Will divorce finally be legalized in Philippines?
A bill legalizing divorce in the Philippines has been approved at the committee level in the House of Representatives and is set to be heard at a plenary level. It is the first time since 2005 that a bill pushing for divorce has come this close to being passed into legislation.
Emmi de Jesus, a congresswoman from the Gabriela Women’s Party, says the divorce bill was first tabled in parliament in 2005.
“This is the first time that we have reached the committee level approval,” de Jesus told DW.
De Jesus attributes this milestone to growing public pressure.
A 2014 survey conducted by research agency Social Weather Station indicated that more than 60 percent of Filipinos were in favor of legalizing divorce. In comparison, only 43 percent supported it in 2005.
“There is a higher awareness [about this issue] among the public now. People are more supportive of the rights of a person trapped in an unhappy marriage,” de Jesus said.
The Philippines, an island-nation with a 100 million-strong population, is the only country in the world apart from the Vatican that does not allow divorce. More than 80 percent of the country’s population is Catholic.
Philippine laws allow unhappy married couples to end their union through a legal separation or civil annulment. Legal separation does not allow either party to remarry while annulment is very expensive. Only the country’s Muslims — about 10 percent of the population — can exercise divorce under the Muslim family laws.
Supporters of the parliamentary divorce bill say annulment procedures can take years and are also very costly. This forces many couples to live in separation rather than seek annulment.
Additionally, physical abuse, infidelity and irreconcilable differences are not recognized as valid reasons for securing civil annulment.
The current version of the proposed divorce bill allows couples to choose between filing for an absolute divorce, a legal separation and annulment of marriage. It also guarantees a waiver of court fees for indigent divorce applicants and a speedy resolution of proceedings under certain grounds.
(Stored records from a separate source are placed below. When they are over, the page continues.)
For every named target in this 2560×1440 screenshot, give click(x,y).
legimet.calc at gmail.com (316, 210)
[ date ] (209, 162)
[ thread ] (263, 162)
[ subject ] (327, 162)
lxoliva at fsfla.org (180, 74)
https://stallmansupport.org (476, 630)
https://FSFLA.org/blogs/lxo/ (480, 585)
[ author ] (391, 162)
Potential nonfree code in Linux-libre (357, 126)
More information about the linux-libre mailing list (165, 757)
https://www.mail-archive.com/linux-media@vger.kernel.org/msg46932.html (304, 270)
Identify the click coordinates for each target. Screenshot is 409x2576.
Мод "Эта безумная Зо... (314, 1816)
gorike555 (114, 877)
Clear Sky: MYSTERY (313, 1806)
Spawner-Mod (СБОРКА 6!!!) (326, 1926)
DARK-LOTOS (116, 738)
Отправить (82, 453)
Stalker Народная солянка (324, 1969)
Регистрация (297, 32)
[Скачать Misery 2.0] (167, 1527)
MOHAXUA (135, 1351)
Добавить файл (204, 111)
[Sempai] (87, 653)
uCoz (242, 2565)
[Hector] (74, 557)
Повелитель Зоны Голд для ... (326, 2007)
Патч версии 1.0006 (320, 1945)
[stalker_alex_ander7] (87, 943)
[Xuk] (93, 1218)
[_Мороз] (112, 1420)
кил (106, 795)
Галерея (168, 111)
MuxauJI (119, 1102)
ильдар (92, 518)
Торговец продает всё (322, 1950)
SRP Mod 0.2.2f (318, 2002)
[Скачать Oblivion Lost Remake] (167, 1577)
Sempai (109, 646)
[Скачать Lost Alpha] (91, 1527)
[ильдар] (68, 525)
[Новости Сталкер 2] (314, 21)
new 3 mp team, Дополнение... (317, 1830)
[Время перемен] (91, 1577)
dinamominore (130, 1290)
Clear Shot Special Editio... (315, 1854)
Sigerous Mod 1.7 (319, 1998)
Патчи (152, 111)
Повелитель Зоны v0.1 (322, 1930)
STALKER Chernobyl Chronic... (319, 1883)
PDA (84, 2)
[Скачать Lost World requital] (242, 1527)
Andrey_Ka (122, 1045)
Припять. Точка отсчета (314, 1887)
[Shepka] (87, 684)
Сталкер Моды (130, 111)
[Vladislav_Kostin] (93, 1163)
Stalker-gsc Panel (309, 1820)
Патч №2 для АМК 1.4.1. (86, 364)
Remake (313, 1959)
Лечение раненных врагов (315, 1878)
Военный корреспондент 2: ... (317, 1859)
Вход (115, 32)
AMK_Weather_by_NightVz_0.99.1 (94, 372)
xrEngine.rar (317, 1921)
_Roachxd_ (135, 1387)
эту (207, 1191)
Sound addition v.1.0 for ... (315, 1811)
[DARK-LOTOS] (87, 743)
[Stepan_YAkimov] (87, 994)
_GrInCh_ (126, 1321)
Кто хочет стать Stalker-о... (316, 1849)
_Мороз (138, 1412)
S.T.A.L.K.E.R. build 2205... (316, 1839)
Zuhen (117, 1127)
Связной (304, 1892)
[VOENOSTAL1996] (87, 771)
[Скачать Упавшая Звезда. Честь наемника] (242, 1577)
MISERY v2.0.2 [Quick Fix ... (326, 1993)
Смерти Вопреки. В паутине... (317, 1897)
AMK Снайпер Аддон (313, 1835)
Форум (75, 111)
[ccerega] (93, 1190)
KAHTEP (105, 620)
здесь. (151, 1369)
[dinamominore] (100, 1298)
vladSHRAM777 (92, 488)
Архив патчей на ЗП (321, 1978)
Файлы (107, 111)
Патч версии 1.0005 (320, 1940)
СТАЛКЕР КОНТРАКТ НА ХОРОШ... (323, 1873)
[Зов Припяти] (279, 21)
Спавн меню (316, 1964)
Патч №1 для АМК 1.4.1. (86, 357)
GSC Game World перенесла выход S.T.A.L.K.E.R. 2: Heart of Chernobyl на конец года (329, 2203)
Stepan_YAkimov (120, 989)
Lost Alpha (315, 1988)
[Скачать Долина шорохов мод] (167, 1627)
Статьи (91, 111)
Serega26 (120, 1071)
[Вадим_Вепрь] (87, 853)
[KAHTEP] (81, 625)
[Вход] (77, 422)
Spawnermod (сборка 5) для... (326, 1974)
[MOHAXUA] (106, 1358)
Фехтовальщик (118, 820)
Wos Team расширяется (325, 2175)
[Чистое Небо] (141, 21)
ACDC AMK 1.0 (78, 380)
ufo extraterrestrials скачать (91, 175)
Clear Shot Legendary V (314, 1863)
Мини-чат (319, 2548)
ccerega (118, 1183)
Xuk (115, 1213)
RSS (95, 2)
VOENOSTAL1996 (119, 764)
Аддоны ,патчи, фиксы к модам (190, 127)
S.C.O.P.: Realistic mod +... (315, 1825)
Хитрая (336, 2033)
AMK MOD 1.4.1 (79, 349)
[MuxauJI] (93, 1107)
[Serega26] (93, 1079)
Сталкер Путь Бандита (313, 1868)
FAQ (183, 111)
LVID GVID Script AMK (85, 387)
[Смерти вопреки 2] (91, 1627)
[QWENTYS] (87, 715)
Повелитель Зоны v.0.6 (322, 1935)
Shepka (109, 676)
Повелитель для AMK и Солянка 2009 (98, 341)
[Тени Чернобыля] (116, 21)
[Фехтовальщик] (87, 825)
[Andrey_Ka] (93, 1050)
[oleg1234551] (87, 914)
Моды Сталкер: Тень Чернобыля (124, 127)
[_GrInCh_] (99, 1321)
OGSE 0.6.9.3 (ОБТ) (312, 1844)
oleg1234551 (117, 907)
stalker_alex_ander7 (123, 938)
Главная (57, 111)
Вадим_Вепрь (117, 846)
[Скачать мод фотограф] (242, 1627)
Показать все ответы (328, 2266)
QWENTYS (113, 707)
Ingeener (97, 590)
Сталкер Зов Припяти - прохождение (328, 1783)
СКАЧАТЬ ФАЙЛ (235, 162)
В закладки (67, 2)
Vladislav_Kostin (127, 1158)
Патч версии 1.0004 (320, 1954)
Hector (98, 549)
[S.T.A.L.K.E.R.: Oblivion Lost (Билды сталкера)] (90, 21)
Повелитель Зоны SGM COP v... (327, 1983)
“The bill is responsive to the various situations of couples who want divorce,” Elizabeth Angsioco, chairperson of the Democratic Socialist Women of the Philippines and member of the divorce bill technical working group, told DW.
Supporters and opponents of the bill
“It is about time that we allow divorce in the Philippines. Many couples are already living separately and need closure to move on,” Maviv Millora, a member of Divorce Advocates of the Philippines (DAP), told DW.
DAP started out as a Facebook support group giving advice to people on how to end their marriages without going through the tediously long annulment process. The group has now moved on to lobbying and advocacy.
The country’s powerful Catholic Church, which was once a major opponent of the divorce bill, has also softened its stance on the issue, according to Congressman Edcel Lagman, one of the main authors of the divorce bill.
“The Church has no serious grounds to oppose this bill. They have their own canonical divorce proceedings,” Lagman told DW.
The divorce bill could face its biggest challenge in the Senate where no counterpart bill has been filed yet. In the Philippine bicameral system, a counterpart bill is needed for the main bill to become law.
“I’m not aware of any senator being interested [in a counterpart bill],” said Vicente Sotto III, the majority leader in the Senate.
“The prospects of the proposed divorce bill to pass the Senate are dim,” said Sotto, who is one of the senators who oppose divorce legalization.
“If President Rodrigo Duterte endorses the bill, the Senate will have to support it as well. If he doesn’t, passing it from the Senate will be a challenge,” said Lagman.